Prompt:
Rewrite every line of the material below as a numbered list, leaving out any blank lines.
━━━━━ Material for this task
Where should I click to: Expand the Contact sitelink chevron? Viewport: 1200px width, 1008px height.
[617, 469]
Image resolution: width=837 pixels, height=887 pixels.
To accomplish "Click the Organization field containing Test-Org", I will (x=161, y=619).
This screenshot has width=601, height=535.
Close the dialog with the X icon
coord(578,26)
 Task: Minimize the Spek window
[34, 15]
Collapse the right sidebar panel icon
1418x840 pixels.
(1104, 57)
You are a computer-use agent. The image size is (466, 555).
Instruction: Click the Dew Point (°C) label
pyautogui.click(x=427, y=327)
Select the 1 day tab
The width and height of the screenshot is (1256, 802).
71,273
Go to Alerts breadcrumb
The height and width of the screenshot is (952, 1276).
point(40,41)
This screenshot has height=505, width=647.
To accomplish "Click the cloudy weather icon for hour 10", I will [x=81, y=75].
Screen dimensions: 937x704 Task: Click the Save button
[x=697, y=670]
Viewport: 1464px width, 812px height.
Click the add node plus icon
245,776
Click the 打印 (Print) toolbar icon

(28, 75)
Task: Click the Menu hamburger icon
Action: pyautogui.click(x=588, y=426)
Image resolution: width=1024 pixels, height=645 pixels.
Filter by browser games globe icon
━━━━━━━━━━
Final result:
1. Where should I click to: Expand the Contact sitelink chevron? Viewport: 1200px width, 1008px height.
2. [617, 469]
3. Image resolution: width=837 pixels, height=887 pixels.
4. To accomplish "Click the Organization field containing Test-Org", I will (x=161, y=619).
5. This screenshot has width=601, height=535.
6. Close the dialog with the X icon
7. coord(578,26)
8.  Task: Minimize the Spek window
9. [34, 15]
10. Collapse the right sidebar panel icon
11. 1418x840 pixels.
12. (1104, 57)
13. You are a computer-use agent. The image size is (466, 555).
14. Instruction: Click the Dew Point (°C) label
15. pyautogui.click(x=427, y=327)
16. Select the 1 day tab
17. The width and height of the screenshot is (1256, 802).
18. 71,273
19. Go to Alerts breadcrumb
20. The height and width of the screenshot is (952, 1276).
21. point(40,41)
22. This screenshot has height=505, width=647.
23. To accomplish "Click the cloudy weather icon for hour 10", I will [x=81, y=75].
24. Screen dimensions: 937x704 Task: Click the Save button
25. [x=697, y=670]
26. Viewport: 1464px width, 812px height.
27. Click the add node plus icon
28. 245,776
29. Click the 打印 (Print) toolbar icon
30. (28, 75)
31. Task: Click the Menu hamburger icon
32. Action: pyautogui.click(x=588, y=426)
33. Image resolution: width=1024 pixels, height=645 pixels.
34. Filter by browser games globe icon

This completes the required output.